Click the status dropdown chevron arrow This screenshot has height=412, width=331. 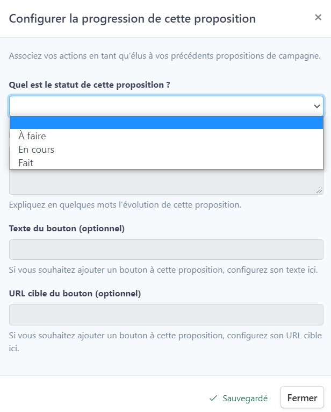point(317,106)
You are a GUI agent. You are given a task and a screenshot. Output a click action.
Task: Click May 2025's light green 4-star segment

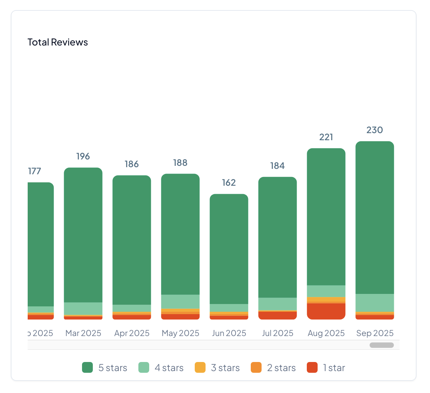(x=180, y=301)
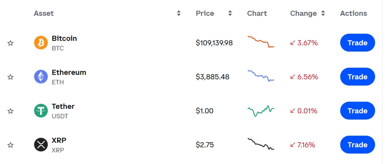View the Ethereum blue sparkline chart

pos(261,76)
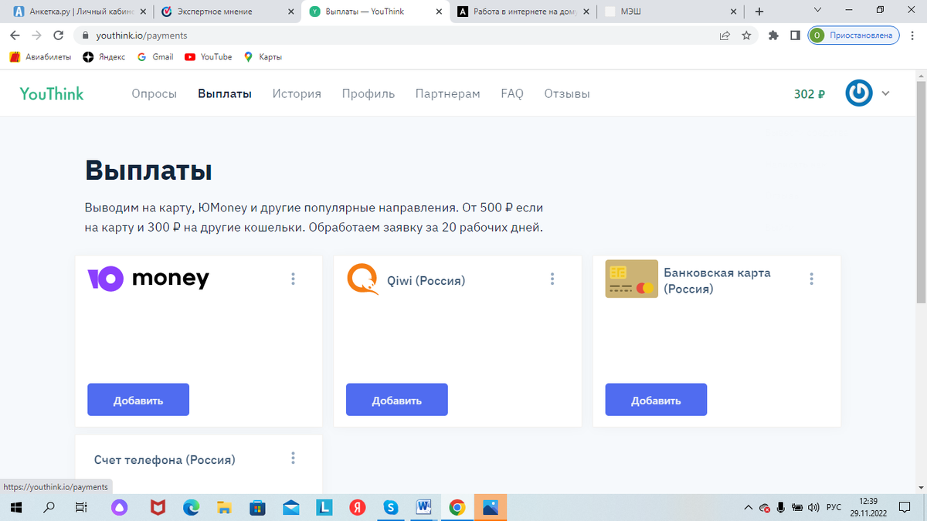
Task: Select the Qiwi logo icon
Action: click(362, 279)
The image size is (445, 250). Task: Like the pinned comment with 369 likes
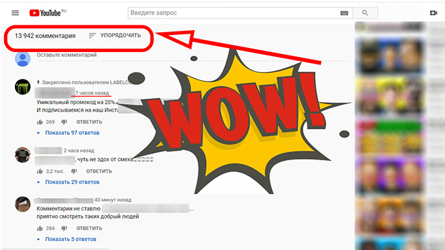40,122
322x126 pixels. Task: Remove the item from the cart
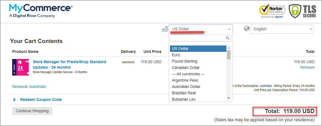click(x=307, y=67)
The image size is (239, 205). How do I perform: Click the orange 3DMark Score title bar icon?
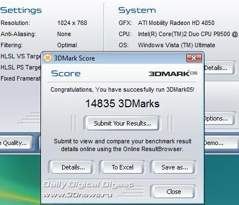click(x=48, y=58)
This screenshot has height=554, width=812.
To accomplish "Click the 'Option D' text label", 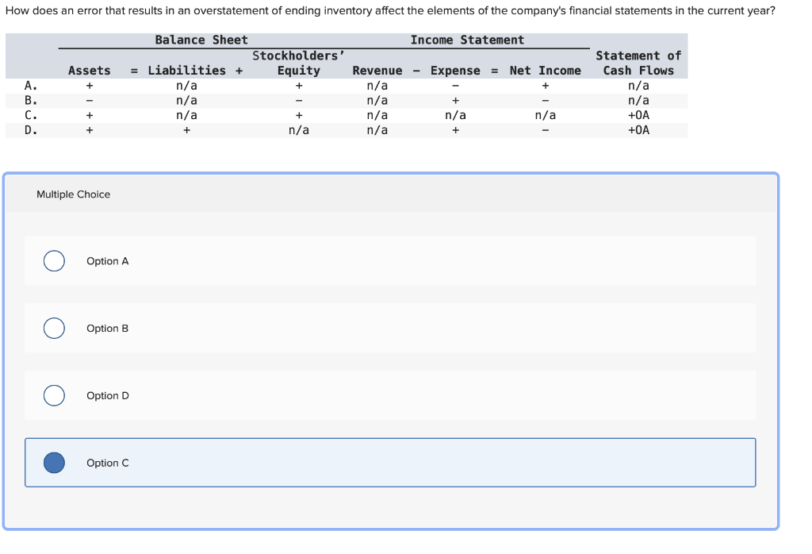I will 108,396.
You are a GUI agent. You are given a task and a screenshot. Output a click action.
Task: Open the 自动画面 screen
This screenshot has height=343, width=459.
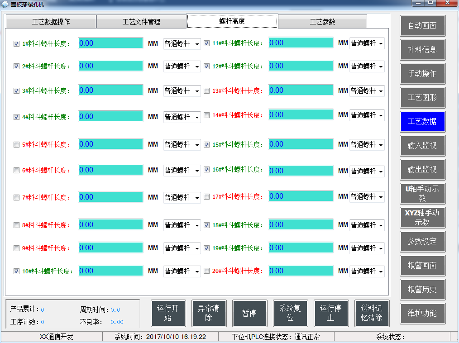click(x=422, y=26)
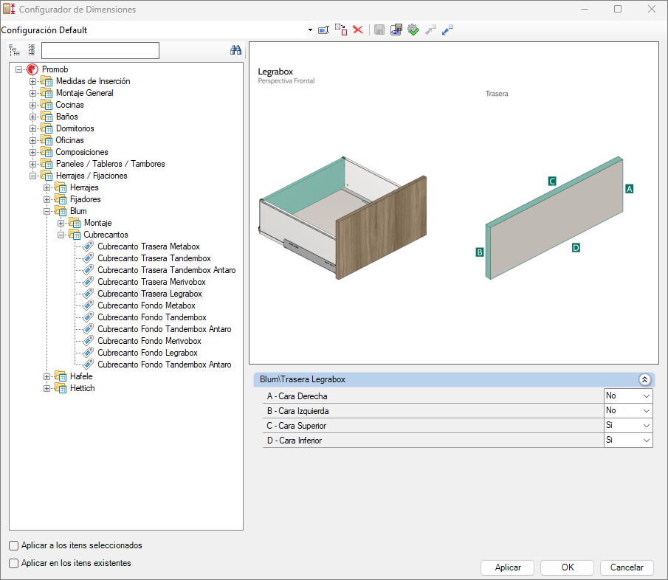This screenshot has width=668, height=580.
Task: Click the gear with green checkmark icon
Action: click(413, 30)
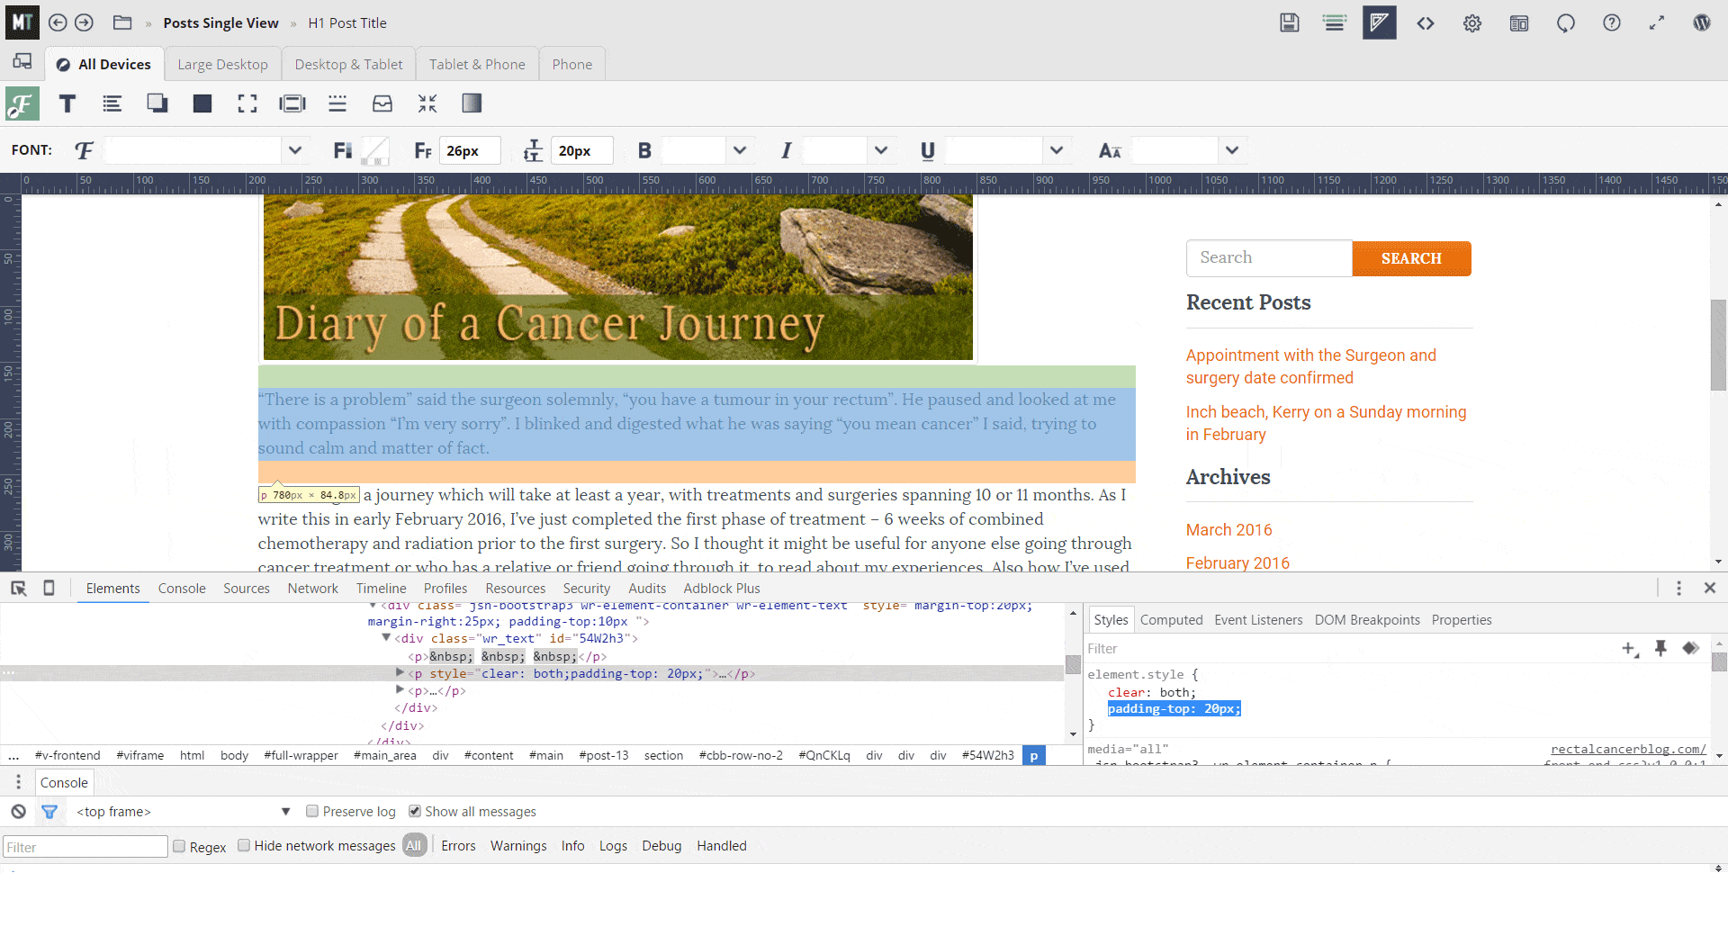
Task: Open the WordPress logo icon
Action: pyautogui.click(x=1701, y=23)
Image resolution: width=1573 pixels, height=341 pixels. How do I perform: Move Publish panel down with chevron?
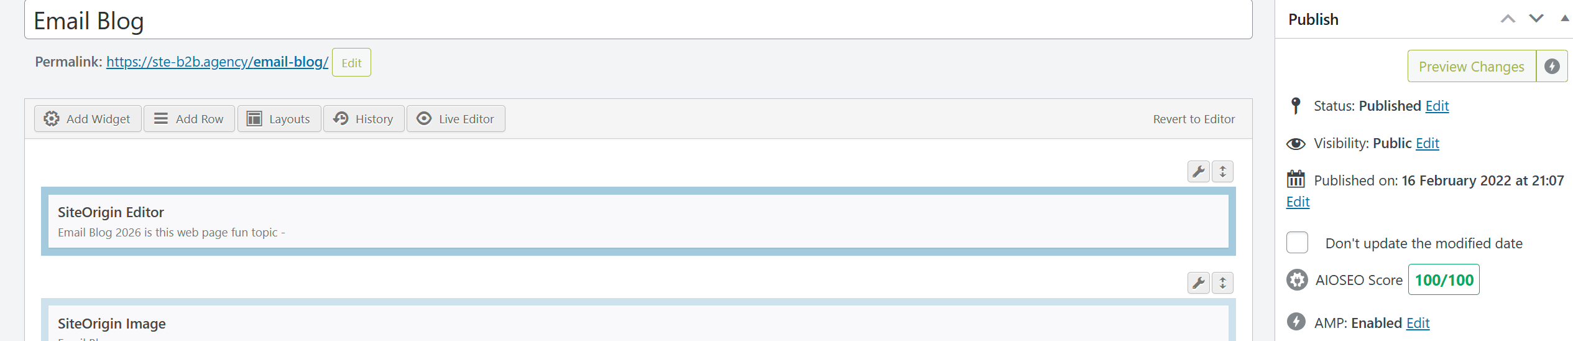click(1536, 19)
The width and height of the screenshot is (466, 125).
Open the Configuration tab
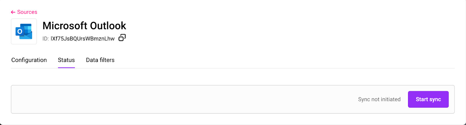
★ ★ ★ ★ ★ ★ ★
◆ What the exercise asks
Copy the final stretch of the entries exactly: the line containing "This screenshot has height=343, width=459." and every line after it through the last. Include no pictures and nothing more.

◆ Expected answer
This screenshot has height=343, width=459.
click(x=422, y=26)
This screenshot has width=668, height=580.
Task: Click the gear with green checkmark icon
Action: click(413, 30)
Task: Open the WordPress logo icon
Action: pyautogui.click(x=1701, y=23)
Image resolution: width=1573 pixels, height=341 pixels. How do I perform: Move Publish panel down with chevron?
click(1536, 19)
The width and height of the screenshot is (466, 125).
Open the Configuration tab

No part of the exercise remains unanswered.